Hello Vanessa, interesting stuff. Googling brought the following results:

 

Aleppo Pepper: Result-1 www.worldspice.com/cart.htm gives its latin name as

Capsicum Annuum, also known as Near East pepper, describing it as: ''Sweet and

sharp chile from the Aleppo region of Syria, with moderate heat that doesn't

overpower it's fruity flavor. Some Indian dishes use only this chile as a seasoning

because the complexity can stand alone.''

 

Result-2: Penzeys (http://www.penzeys.com/cgi-bin/penzeys/p-

penzeysaleppopepper.htm) describes as: ''This Turkish crushed chili has an

ancho-like flavor with a little more heat and tartness. Put a jar right on the table

and shake on pizza, subs and salads. Aleppo Pepper is great on grilled meats like

chicken breast, steak, chops and our flavorful, easy Turkish Kabobs. Aleppo Pepper

also makes an attractive sprinkle for potato, chicken and tuna salad and deviled

eggs too. Try mixing Aleppo Pepper with our Greek Seasoning for flavourful roast

chicken, tasty pork chops, and robust salads. Aleppo Pepper is also known as

halaby pepper.''

 

Result-3: (This one in my view gives greater in-depth detail's and may explain why

it is referred to as ''Turkish Pepper'' -Reason probably being that it is close to

Syria's border with Turkey and that possibly the closest port of shipment must be

from Turkey, hence the origin has been switched to Turkish (this is my feeling).

Another reason for this may be due to certain ''restrictions'' in-force due to which

perhaps Syrian pepper is being 'dressed'' in Turkish clothes (Imagine buying a

Havan cigar from UK and calling it a Churchillian cigar).

 

http://shop.store.yahoo.com/chefshop/aleppopepper.html

The Aleppo pepper is a dark red, robust pepper grown in the area around Halab in

Northwestern Syria just south the Turkish border – Halab was known as Aleppo

during the Middle ages. With a high oil content this dried and crushed red pepper

has a deliciously deep, aromatic flavor. With a bit more heat than paprika it is truly

a versatile ingredient in the kitchen and at the table.

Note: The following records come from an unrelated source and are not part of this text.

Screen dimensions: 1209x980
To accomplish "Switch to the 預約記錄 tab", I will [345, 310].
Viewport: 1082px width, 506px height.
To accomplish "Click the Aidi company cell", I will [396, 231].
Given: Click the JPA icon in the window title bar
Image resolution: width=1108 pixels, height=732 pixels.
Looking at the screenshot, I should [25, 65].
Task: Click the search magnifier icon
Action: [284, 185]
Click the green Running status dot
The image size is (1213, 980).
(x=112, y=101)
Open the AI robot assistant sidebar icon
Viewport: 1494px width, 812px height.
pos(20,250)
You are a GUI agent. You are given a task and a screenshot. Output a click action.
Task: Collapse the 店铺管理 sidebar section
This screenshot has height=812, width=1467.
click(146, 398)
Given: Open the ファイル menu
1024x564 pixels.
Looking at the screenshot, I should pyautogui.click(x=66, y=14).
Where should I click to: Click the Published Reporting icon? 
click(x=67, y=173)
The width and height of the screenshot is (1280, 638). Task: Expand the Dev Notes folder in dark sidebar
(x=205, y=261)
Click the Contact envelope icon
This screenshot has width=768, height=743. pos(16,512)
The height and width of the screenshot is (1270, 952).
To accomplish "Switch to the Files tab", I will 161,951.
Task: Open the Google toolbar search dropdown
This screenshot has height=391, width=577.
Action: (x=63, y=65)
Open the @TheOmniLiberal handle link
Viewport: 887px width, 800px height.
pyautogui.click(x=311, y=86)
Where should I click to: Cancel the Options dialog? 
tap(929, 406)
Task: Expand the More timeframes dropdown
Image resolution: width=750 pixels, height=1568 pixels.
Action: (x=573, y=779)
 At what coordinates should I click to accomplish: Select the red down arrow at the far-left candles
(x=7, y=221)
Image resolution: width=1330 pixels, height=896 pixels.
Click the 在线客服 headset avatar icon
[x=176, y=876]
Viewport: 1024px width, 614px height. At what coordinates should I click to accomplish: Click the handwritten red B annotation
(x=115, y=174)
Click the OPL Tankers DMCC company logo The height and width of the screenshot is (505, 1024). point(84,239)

It is delicious in chili, meat

loaf, and sauces, or anywhere paprika is called for. It is great on grilled meats like

chicken breast, steak, and chops. Aleppo Pepper also makes an attractive sprinkle

for potato, chicken and tuna salad and deviled eggs too. In Syria it is used for

many dishes, especially soups, salads, and fish.